Walking should not be this complicated. And it's not, i think i just make it complicated. HE says do this, go here, say that, and all we are called to do is say "yes" and then walk. But like i said, walking is hard. I get tired of walking and tired of never seeing fruit, tired of never seeing the point. HE called me to something, but i don't get why or what for. Was i supposed to do something else, nothing at all...did i miss a detail in there somewhere?

This blog probably sounds either 1) really whiny, 2) really depressing or 3)dumb. I don't care at the moment. Judge me all you want. Do it. It won't get you far, i promise.

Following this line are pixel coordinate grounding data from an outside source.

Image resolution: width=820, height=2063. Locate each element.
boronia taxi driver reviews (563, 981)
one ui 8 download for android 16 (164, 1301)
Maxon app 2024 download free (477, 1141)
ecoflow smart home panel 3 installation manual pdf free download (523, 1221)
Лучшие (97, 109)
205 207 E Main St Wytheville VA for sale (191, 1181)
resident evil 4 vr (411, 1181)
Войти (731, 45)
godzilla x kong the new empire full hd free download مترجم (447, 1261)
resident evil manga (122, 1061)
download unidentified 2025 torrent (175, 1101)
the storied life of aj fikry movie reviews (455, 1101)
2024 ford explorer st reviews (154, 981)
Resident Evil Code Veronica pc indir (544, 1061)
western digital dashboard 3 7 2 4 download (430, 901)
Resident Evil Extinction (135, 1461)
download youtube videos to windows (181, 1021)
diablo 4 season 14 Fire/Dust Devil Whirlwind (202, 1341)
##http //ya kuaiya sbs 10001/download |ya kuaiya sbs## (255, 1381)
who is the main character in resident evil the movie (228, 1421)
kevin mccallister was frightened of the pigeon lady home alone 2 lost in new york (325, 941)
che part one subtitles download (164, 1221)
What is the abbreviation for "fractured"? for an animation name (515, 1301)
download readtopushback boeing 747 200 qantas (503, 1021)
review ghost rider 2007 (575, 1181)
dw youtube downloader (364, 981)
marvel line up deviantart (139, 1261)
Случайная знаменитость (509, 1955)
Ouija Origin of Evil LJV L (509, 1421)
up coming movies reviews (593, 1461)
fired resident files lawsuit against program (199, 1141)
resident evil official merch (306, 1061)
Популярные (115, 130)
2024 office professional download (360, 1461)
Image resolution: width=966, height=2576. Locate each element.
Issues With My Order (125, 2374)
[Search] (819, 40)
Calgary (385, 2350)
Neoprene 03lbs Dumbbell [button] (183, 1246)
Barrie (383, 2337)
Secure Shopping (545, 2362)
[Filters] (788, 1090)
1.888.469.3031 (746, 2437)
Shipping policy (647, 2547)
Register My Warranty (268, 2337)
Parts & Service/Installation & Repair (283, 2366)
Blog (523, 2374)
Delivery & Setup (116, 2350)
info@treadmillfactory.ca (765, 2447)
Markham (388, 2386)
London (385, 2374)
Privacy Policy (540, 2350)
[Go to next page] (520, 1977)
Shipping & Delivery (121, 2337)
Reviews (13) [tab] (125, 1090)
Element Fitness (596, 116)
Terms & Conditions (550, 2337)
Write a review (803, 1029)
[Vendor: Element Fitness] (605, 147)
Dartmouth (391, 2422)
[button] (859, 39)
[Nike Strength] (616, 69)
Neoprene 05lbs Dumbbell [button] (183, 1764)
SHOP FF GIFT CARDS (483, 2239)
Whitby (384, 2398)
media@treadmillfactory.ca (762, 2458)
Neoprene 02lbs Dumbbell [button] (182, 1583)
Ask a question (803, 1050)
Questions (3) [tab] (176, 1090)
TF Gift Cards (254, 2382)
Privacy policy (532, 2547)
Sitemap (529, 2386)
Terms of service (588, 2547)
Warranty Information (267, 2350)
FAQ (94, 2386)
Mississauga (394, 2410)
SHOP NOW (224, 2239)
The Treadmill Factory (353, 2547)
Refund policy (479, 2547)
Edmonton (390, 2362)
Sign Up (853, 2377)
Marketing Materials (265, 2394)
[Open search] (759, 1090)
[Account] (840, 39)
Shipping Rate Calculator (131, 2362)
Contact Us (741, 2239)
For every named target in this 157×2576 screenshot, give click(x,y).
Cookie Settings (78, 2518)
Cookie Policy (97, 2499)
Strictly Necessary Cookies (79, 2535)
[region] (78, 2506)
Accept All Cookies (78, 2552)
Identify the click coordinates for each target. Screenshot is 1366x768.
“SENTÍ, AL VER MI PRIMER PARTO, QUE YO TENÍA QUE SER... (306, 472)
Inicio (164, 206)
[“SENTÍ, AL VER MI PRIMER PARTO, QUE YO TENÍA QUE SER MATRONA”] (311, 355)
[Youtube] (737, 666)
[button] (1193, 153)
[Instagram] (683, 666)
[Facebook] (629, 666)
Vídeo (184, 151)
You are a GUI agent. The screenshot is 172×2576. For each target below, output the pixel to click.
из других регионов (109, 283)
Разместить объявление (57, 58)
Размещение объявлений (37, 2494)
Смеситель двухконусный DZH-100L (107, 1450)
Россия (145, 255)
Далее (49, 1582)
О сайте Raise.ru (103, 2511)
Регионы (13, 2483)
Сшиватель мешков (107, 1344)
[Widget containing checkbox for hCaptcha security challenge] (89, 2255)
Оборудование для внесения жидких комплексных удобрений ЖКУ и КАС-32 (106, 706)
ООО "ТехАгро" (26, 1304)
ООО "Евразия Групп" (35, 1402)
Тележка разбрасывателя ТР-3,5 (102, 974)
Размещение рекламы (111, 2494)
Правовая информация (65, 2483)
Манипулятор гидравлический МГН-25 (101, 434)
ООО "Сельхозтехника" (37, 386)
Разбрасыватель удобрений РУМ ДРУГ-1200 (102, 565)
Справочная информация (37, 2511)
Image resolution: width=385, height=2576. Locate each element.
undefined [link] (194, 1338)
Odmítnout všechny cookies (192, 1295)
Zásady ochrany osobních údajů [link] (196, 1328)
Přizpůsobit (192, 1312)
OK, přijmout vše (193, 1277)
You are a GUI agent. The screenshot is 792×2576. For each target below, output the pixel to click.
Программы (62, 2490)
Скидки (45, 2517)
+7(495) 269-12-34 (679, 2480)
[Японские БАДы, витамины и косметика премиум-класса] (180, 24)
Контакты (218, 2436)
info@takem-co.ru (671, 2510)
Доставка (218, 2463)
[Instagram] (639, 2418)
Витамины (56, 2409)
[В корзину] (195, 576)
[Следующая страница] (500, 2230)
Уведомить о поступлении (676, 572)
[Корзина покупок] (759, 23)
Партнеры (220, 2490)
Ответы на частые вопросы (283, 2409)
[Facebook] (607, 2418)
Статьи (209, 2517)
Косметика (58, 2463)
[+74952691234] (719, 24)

Maybe it's the season i'm in, maybe it's my self absorbed attitude. most likely.

God doesn't call us to be happy, he calls us to be joyful. There is a difference. God also calls us to be obedient not guilt-tripped or ignorant. Shy is not a personality trait, it's an excuse. Get over it. Affirmation doesn't come from a nod, smile, joke or acknowledgement from someone else. It comes from God. Being invisible isn't a nice feeling. Neither is being ignored or ignoring others. Full circle. That just happened.
Where have you planted your feet? Are you walking in circles or straight ahead? Look UP...not in a mirror.